§ **Source data**:
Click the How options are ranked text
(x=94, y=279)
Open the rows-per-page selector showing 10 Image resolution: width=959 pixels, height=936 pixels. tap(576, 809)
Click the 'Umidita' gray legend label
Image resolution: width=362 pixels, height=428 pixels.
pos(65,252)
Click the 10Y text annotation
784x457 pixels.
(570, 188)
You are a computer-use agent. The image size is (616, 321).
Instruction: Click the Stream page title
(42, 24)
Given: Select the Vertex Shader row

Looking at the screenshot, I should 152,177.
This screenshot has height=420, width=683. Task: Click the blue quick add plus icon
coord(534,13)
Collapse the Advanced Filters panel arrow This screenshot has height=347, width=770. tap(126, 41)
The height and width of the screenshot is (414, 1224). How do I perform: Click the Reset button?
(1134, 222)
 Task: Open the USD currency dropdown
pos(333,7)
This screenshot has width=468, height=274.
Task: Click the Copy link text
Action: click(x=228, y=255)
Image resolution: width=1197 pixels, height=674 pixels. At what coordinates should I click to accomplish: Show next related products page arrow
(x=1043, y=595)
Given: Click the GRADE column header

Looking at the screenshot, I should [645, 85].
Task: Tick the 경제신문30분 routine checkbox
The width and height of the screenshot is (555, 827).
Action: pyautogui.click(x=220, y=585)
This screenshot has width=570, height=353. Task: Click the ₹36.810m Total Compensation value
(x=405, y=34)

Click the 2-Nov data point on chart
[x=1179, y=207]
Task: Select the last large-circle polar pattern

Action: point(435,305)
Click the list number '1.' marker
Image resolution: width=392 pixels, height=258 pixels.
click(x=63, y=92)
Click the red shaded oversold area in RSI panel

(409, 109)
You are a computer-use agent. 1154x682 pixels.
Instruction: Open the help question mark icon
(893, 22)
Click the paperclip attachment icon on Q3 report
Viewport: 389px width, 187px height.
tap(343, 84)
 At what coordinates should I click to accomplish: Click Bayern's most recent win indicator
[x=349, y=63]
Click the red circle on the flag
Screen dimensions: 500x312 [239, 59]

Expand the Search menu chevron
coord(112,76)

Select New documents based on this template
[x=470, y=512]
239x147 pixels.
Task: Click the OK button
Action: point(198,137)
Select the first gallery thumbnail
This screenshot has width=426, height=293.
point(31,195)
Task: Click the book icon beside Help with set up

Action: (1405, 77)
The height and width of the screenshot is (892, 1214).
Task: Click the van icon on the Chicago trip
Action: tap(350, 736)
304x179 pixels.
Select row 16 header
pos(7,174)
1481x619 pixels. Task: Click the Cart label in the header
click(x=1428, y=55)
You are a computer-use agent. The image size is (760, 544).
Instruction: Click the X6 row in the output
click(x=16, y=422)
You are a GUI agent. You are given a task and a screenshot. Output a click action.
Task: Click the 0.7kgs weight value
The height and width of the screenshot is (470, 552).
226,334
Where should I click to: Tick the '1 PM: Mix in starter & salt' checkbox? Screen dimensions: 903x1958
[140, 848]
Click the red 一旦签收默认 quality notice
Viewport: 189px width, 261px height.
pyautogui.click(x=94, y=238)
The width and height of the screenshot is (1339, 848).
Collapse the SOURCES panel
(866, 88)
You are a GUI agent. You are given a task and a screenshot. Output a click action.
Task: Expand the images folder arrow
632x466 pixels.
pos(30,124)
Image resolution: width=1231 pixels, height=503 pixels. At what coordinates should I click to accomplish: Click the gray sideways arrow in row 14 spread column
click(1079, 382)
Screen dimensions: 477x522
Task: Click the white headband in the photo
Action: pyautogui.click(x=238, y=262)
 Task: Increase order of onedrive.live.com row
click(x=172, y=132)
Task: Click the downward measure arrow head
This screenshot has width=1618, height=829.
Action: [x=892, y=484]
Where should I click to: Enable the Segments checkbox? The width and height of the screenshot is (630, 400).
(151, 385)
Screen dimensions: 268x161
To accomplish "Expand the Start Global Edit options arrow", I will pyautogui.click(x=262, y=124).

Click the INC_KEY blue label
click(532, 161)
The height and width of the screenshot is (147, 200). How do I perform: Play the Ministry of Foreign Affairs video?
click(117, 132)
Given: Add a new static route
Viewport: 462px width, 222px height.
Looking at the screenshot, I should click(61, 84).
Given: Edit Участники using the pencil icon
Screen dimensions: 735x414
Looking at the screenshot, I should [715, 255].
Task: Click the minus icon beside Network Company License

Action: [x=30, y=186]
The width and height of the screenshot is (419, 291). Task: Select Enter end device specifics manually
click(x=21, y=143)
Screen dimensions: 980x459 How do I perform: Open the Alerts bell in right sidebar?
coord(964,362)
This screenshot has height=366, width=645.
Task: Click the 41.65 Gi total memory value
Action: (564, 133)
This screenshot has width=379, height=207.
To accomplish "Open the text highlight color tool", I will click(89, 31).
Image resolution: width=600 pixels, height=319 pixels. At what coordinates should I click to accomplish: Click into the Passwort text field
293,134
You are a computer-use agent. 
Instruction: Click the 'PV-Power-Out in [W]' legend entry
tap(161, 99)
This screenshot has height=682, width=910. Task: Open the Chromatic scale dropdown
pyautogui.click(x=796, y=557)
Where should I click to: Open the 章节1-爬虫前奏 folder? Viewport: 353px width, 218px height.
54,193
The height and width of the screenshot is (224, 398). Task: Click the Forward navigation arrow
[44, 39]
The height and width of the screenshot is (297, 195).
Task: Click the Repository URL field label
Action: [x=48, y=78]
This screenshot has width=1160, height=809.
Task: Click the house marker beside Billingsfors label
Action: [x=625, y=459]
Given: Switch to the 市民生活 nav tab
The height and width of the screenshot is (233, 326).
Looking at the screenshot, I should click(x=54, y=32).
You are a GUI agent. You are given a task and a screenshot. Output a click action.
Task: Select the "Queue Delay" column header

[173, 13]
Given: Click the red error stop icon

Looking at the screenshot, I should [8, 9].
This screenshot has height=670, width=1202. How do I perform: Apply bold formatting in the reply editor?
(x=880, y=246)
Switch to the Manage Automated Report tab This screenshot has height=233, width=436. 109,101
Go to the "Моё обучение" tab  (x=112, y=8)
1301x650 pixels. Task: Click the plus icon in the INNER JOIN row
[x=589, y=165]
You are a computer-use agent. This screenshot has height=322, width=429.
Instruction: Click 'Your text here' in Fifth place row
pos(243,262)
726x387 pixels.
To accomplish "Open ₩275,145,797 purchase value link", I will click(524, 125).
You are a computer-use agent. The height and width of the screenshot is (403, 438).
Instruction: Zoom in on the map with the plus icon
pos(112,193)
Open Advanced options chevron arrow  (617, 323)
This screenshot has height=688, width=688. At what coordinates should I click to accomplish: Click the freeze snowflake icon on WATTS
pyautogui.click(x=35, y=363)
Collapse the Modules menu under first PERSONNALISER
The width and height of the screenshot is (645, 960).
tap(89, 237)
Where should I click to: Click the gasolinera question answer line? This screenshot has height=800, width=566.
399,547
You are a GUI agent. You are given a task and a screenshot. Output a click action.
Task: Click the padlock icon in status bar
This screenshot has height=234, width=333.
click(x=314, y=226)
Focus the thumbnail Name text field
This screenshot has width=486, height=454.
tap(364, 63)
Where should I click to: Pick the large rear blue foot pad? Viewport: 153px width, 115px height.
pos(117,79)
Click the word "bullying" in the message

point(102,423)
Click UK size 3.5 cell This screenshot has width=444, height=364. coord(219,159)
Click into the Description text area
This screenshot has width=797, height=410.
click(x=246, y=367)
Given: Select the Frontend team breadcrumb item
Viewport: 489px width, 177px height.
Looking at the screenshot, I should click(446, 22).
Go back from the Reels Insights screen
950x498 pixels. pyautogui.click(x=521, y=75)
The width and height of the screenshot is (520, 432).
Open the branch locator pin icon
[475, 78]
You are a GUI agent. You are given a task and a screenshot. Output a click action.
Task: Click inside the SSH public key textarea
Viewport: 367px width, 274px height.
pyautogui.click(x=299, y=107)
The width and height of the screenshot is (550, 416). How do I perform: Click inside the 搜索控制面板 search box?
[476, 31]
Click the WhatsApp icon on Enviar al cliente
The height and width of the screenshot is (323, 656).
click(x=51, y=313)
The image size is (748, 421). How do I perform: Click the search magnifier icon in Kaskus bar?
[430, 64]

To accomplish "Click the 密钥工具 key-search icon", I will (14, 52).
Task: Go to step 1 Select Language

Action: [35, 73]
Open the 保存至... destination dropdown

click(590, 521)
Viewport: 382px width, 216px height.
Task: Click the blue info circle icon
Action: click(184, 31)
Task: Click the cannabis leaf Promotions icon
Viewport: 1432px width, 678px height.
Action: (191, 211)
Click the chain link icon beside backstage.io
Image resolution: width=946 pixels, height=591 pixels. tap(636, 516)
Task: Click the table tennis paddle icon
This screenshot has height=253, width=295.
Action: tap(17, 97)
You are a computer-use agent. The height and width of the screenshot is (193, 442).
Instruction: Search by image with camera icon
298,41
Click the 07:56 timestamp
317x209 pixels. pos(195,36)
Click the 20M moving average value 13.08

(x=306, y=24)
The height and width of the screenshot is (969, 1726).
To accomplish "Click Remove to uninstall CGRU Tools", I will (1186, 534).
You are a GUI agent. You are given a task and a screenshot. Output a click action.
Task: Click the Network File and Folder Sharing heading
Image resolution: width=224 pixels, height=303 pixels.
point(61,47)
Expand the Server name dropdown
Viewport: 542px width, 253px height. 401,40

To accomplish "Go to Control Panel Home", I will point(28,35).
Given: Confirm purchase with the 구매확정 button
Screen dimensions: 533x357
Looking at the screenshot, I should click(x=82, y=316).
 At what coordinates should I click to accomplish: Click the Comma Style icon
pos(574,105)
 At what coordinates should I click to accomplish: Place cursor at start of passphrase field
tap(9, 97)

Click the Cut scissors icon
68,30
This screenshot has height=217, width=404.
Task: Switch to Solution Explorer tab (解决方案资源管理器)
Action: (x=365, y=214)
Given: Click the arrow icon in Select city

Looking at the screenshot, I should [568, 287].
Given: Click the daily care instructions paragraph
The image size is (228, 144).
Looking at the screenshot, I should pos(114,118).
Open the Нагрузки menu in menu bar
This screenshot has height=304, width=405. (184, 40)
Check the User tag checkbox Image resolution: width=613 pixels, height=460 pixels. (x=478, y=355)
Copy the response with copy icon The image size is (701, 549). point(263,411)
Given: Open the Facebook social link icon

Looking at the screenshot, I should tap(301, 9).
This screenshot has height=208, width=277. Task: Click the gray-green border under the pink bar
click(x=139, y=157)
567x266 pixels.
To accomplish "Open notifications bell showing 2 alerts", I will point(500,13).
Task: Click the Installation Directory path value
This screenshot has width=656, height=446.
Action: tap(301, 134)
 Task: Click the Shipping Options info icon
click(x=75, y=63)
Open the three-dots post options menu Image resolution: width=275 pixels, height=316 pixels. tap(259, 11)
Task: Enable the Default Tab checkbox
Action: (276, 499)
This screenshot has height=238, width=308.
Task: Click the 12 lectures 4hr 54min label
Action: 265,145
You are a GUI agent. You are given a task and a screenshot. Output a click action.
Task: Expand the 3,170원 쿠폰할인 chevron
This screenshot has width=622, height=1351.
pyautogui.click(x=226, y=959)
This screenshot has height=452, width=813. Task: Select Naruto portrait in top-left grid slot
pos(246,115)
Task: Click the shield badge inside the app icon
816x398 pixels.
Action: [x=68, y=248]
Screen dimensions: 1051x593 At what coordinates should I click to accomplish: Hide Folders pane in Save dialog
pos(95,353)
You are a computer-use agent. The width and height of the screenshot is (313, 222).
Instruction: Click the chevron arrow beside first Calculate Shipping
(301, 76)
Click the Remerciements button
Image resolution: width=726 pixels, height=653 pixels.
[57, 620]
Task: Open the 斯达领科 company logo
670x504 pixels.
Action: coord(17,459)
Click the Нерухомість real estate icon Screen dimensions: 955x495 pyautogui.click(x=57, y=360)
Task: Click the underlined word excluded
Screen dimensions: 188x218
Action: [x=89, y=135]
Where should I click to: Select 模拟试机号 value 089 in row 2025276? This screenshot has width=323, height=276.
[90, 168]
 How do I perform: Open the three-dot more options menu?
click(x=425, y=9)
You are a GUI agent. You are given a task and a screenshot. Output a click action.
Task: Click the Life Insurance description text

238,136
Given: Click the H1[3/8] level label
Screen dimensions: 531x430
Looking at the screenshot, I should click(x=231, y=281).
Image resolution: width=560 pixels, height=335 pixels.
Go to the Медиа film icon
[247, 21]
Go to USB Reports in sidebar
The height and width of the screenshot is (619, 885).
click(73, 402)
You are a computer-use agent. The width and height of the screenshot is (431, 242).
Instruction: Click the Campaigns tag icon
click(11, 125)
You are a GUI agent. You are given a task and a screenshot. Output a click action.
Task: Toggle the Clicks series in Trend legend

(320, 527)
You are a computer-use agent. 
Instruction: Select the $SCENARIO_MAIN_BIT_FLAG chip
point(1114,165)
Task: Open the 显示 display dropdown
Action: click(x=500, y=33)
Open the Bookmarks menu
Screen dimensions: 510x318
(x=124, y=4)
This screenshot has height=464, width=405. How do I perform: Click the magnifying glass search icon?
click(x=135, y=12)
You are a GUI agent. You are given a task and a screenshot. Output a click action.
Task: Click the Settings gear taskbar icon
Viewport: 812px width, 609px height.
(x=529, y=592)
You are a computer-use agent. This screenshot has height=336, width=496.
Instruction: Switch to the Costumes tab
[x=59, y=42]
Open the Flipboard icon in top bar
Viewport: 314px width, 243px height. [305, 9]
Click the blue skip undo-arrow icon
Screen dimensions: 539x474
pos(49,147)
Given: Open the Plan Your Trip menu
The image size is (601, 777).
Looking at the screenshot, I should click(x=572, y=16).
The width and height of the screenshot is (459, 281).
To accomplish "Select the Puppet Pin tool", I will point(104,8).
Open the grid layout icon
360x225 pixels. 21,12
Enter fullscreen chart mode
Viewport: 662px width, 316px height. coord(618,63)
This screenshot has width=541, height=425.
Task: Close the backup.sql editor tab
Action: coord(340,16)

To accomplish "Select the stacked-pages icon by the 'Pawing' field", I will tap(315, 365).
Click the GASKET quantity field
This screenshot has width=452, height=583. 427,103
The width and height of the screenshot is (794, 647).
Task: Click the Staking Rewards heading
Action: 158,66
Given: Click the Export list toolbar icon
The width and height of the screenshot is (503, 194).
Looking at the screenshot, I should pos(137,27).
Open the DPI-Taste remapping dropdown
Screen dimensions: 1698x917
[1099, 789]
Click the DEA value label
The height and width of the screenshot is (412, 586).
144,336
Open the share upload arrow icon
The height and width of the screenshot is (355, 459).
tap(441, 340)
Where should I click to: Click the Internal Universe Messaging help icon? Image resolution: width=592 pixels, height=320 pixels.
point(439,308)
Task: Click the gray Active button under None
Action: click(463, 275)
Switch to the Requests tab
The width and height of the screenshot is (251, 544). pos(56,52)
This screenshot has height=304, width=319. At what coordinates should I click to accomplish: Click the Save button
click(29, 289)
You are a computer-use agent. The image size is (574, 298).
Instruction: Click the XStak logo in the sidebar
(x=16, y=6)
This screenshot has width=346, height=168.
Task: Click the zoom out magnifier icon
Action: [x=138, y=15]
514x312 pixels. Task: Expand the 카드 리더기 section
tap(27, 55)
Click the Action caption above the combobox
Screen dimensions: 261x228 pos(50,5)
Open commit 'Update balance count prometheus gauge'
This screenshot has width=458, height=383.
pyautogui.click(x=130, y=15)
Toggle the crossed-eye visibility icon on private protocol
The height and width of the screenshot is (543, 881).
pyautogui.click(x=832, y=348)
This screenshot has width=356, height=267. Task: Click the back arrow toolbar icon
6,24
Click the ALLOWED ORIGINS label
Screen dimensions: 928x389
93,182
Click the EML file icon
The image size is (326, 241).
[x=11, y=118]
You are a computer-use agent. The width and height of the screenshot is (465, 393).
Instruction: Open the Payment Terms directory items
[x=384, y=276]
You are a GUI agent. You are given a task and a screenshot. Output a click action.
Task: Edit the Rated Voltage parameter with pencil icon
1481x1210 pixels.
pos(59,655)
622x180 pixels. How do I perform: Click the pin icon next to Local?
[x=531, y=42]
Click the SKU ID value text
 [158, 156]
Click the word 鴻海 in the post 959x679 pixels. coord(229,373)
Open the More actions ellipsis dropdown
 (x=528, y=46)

§ **What the exercise asks**:
Please, from the material above, copy only the lines from the line with "The height and width of the screenshot is (224, 398)." up to and including the line with "has height=322, width=429.", exactly as written.

§ **Task answer**:
The height and width of the screenshot is (224, 398). Task: Click the Forward navigation arrow
[44, 39]
The height and width of the screenshot is (297, 195).
Task: Click the Repository URL field label
Action: [x=48, y=78]
This screenshot has width=1160, height=809.
Task: Click the house marker beside Billingsfors label
Action: [x=625, y=459]
Given: Switch to the 市民生活 nav tab
The height and width of the screenshot is (233, 326).
Looking at the screenshot, I should click(x=54, y=32).
You are a GUI agent. You are given a task and a screenshot. Output a click action.
Task: Select the "Queue Delay" column header

[173, 13]
Given: Click the red error stop icon

Looking at the screenshot, I should [8, 9].
This screenshot has height=670, width=1202. How do I perform: Apply bold formatting in the reply editor?
(x=880, y=246)
Switch to the Manage Automated Report tab This screenshot has height=233, width=436. 109,101
Go to the "Моё обучение" tab  (x=112, y=8)
1301x650 pixels. Task: Click the plus icon in the INNER JOIN row
[x=589, y=165]
You are a computer-use agent. This screenshot has height=322, width=429.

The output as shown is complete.